_COMPITI DA SVOLGERE_:
a) Secondo l'articolo sulle tartarughe, su ordine di quale ufficio sono state confiscate le due tartarughe?
b) Stampa il passo dell'articolo sulle tartarughe che comincia con "Per quanto riguarda" e finisce con "dalle autorità federali.".

_BRANO DA LEGGERE_:
L'imprenditore del Bellinzonese si difende e fa notare che gli animali gli sono stati confiscati 'senza protezione a una temperatura di 5 gradi’
«Non ci sto a passare per delinquente quando invece sono un grande amico degli animali e ho agito in buona fede». L’imprenditore bellinzonese protagonista della vicenda di cui abbiamo riferito venerdì scorso ha deciso di raccontare la sua versione dei fatti, sfociati nella confisca a fine novembre di due tartarughe specie Sulcata su ordine dell’Ufficio federale di veterinaria.
L’uomo spiega alla ‘Regione’ che al momento dell’acquisto di tre esemplari avvenuto a fine maggio in Italia, i venditori gli hanno fornito i documenti Cites necessari per lo sdoganamento. Aspetto che le autorità elvetiche contestano non avendo l’uomo fornito nell’ambito del controllo avvenuto al confine né l’autorizzazione per l’importazione, né la documentazione richiesta sulla provenienza legale degli animali. È stata pertanto avviata la procedura di contravvenzione e gli è stata concessa una proroga per la consegna dei documenti corretti. L’Ufficio federale della sicurezza alimentare e di veterinaria ha inoltre ordinato il sequestro a domicilio degli animali. In pratica il proprietario non li poteva spostare da casa sua. «Ma non era un problema, tanto io non li volevo vendere», precisa.
Per quanto riguarda le condizioni in cui le tartarughe si trovavano, l’uomo assicura di aver preso tutte le misure necessarie per il loro benessere, con la presenza di spazi esterni e una casetta riparata dove potevano rifugiarsi, con pavimento di legno e stufa elettrica per ottenere la temperatura adeguata. Si tratta infatti, ricordiamo, di animali delicati che necessitano di vivere a temperature sufficientemente calde per evitare l’insorgere di malattie respiratorie. Un rischio, quest’ultimo, a cui secondo l’imprenditore le tartarughe sono state esposte proprio in occasione del sequestro avvenuto qualche settimana fa, circa cinque mesi dopo l’importazione ritenuta illegale dalle autorità federali.

_DATI DI SEGUITO_:
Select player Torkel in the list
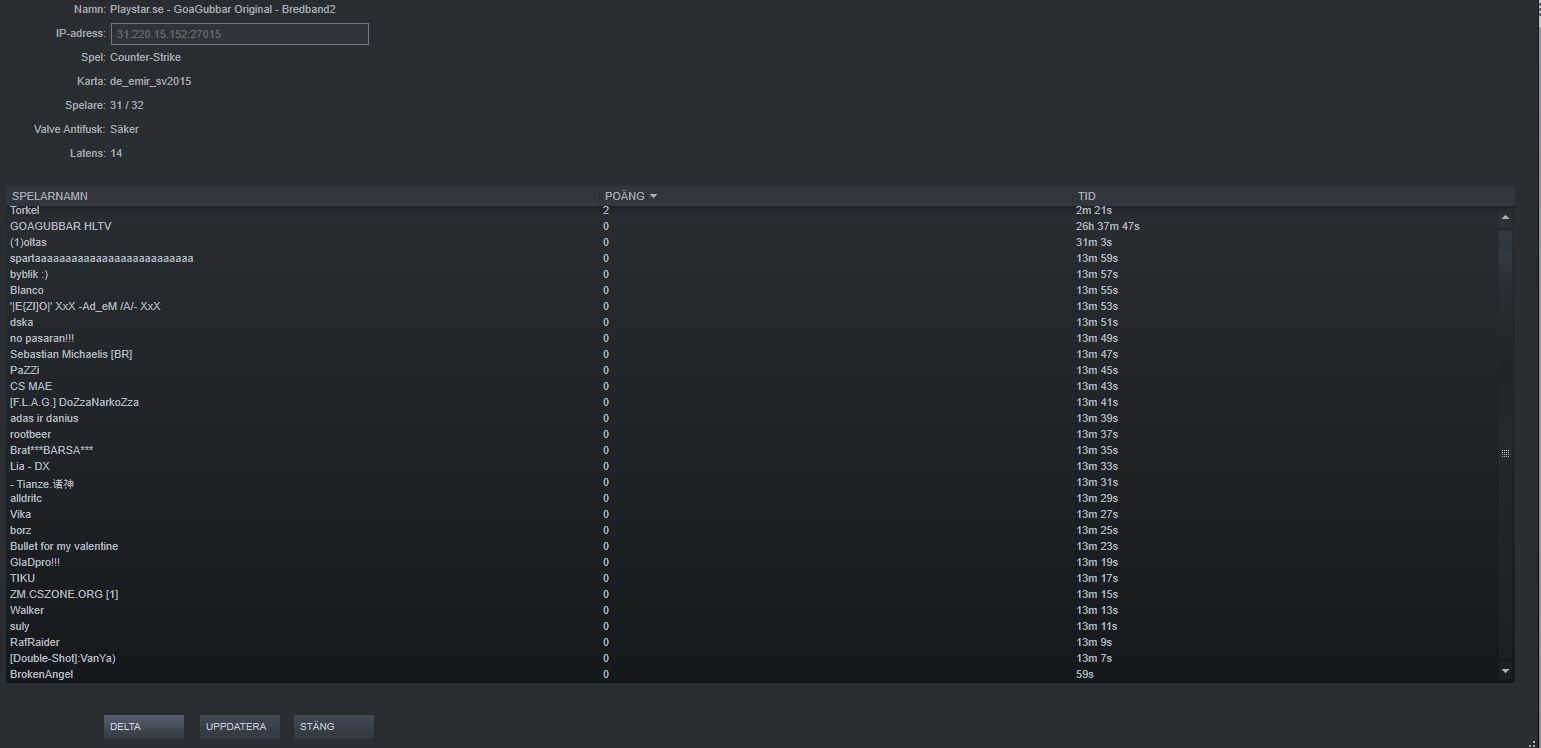Image resolution: width=1541 pixels, height=748 pixels. [x=24, y=211]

_SOLUZIONI DELL'ESERCIZIO_:
a) Su ordine dell'Ufficio federale di veterinaria.

b)
Per quanto riguarda le condizioni in cui le tartarughe si trovavano, l’uomo assicura di aver preso tutte le misure necessarie per il loro benessere, con la presenza di spazi esterni e una casetta riparata dove potevano rifugiarsi, con pavimento di legno e stufa elettrica per ottenere la temperatura adeguata. Si tratta infatti, ricordiamo, di animali delicati che necessitano di vivere a temperature sufficientemente calde per evitare l’insorgere di malattie respiratorie. Un rischio, quest’ultimo, a cui secondo l’imprenditore le tartarughe sono state esposte proprio in occasione del sequestro avvenuto qualche settimana fa, circa cinque mesi dopo l’importazione ritenuta illegale dalle autorità federali.